Film Score Friday: ‘The Essential Games Music Collection Vol. 1’ by London Music Works

I like to make it a point to cover video game music as often as I can. I really think the entire industry is on the cusp of breaking down what little barriers are left and establishing itself as a thoroughly acceptable artistic medium.

So when I was given the chance to take a listen to London Music Works’ Essential Games Music Collection Vol.1 I was excited. Usually compilations like these are reserved for film scores but the quality of video game music has risen so high this release isn’t just warrented, it’s way over due.

Of course with any release like this there will be a heavier reliance on the newer and more popular themes to sell the album. Luckily that works in this release’s favor, as the industries most recent and most popular stuff is what people should be hearing.

The album does still try to strike a balance between the new and the old, but with only 13 tracks to deal with there is going to be a lot of music left for volumes 2 and beyond. The descending order of most recent to oldest also makes for a very interesting listening experience, a devolution on the industry, if you will.

The tracks are all new records, as is standard with these releases, but as I have been discovering, that is not inherently bad these days. Especially considering the fact that older game themes were only ever originally recorded in 8 and 16 bits. The merging of overly simplified synth versions of classic tracks that dovetail into larger orchestral sounding pieces is one of the highlights of this album.

Technically only the last few tracks do that, but it works beautifully with them, and I really hope it remains a trend in future releases.

Another trend that would be amazing would be finding gems like the intro from Turrican II. I have spent a long time as both a video game professional and an avid film/game music fan, and I have never heard this amazing piece before.

I also generally appreciate their takes on the modern popular themes. Games like Uncharted and Assassin’s Creed have such a cinematic feel that their music is close to being a film score on its own. So while we are not hearing these tracks in an overly new way, the versions here are great facsimiles.

The set does suffer a small bit in one respect, the music of Final Fantasy VII. Now you have to understand this about me, Final Fantasy VII is the greatest game ever crafted in my humble opinion. I have listened to countless versions of nearly every theme in the game, over and over again.

So I hold these themes in very high regard. Obviously the people putting the album together must feel similarly, because the only game, to have multiple tracks is Final Fantasy VII. Heck there isn’t even two tracks from the same franchise other than that.
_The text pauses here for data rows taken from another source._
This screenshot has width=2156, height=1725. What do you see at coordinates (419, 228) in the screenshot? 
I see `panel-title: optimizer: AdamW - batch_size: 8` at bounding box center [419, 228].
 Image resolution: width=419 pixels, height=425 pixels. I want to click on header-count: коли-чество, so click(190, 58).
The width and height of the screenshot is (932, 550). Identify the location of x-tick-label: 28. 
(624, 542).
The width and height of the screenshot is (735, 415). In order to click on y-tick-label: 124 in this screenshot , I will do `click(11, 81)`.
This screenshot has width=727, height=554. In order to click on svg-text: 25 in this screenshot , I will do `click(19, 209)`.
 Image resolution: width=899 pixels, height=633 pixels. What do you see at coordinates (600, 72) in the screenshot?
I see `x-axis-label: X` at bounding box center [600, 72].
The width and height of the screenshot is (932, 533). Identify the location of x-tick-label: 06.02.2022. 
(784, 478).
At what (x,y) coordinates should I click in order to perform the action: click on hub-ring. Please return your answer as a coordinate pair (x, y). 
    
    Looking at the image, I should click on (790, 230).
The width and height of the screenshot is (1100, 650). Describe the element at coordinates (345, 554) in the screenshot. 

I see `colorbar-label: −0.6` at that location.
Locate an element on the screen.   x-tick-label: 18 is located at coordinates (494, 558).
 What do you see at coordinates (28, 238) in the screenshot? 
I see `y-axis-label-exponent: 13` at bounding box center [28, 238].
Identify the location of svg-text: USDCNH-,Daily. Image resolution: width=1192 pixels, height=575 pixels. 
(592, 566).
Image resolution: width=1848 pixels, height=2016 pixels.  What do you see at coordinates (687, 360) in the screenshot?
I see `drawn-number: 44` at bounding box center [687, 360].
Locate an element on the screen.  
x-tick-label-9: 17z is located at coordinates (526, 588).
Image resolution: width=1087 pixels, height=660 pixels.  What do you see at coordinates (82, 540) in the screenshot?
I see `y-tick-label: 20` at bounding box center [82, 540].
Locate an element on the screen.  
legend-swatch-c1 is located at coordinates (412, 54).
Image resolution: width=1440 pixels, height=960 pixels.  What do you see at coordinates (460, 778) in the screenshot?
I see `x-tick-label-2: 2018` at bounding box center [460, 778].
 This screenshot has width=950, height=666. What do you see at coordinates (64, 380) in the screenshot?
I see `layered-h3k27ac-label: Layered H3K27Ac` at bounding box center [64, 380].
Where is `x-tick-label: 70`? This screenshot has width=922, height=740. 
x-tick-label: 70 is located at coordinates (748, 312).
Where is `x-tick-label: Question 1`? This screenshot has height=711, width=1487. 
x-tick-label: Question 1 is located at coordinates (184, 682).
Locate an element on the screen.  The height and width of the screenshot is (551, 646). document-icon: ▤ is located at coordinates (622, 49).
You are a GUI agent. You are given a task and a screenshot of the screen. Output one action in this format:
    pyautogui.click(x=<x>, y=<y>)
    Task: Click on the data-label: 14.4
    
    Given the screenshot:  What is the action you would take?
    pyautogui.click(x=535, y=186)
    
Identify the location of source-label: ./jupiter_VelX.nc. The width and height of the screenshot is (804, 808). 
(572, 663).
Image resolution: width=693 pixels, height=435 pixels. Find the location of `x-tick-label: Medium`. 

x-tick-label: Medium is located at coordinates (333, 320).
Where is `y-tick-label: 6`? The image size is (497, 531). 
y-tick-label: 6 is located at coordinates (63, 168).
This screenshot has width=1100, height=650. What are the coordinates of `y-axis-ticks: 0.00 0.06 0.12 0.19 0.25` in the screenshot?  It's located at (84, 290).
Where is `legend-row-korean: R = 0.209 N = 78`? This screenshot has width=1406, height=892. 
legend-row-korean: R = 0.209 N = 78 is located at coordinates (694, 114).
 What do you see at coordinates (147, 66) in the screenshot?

So clearly there is some reverence.

Too bad the tracks are simply sub-par. I have heard better single-human, a-cappela versions than these. It should be pointed out that these are far from the worst versions of these themes too. Just very average, and unfortunately very disappointing. Especially in the light of the cool way they handled the Zelda and Mario main themes.

Three Favorite Tracks:

Modern Warfare 3 Theme by London Music Works – Man, this is a killer theme and a perfect way to start off this album. Anyone who puts this release on and expects to hear bleeps and bloops will be blown away by the rousing and epic first person shooter theme. This actually came a bit as a surprise to me because I don’t tend to get heavily involved with these types of games. If the themes are this great, I might be changing up that life preference.

Nate’s Theme (From Uncharted 2: Among Theives) by London Music Works – Are you feeling a hole in your heart left by the fourth Indiana Jones movie? Do yourself a favor and play the Uncharted franchise. One of the critical reasons the franchise works is the music. This main theme for Nate is as powerful as most action hero themes written in the last quarter century. This version of the theme is just wonderful, filled with all the appropriate epic grandeur that this track deserves.

Finish the Fight (From Halo 3) by London Music Works – Anyone that knows me, knows I am a PlayStation guy. Give me a Sony device over Nintendo and Microsoft every day of the week (Except on Sundays, that’s my 3DS time). So understand the magnitude when I decree a Halo track one of my favorites on the album. You can’t deny that the series has always had a keen sense for the dramatic, and the music was always a high water mark. This version works very well, and encapsulates everything I care to take away from Microsoft’s flagship franchise.

Least Favorite Track:

One Winged Angel (From Final Fantasy VII) by London Music Works – I am sorry, but after the Advent Children soundtrack I never care to hear this theme outside of a full and energetic orchestra. I don’t want the fine folks to think they messed up in anyway, the fault here lies in the choice to use this theme. If they choose a different theme from the game, say Aeris’ Theme, things would be different. Instead they picked the track that least translates back into a synth-y sound after a full orchestral version exists.

At the end of the day, this is an excellent collection. Well balanced, well delivered and hopefully this is the first of many volumes. Just learn from your one mistake London Music Works, if you choose to use music from Final Fantasy VII, get better selections that work for you. I am very pleased video game music is making that next step into the main stream.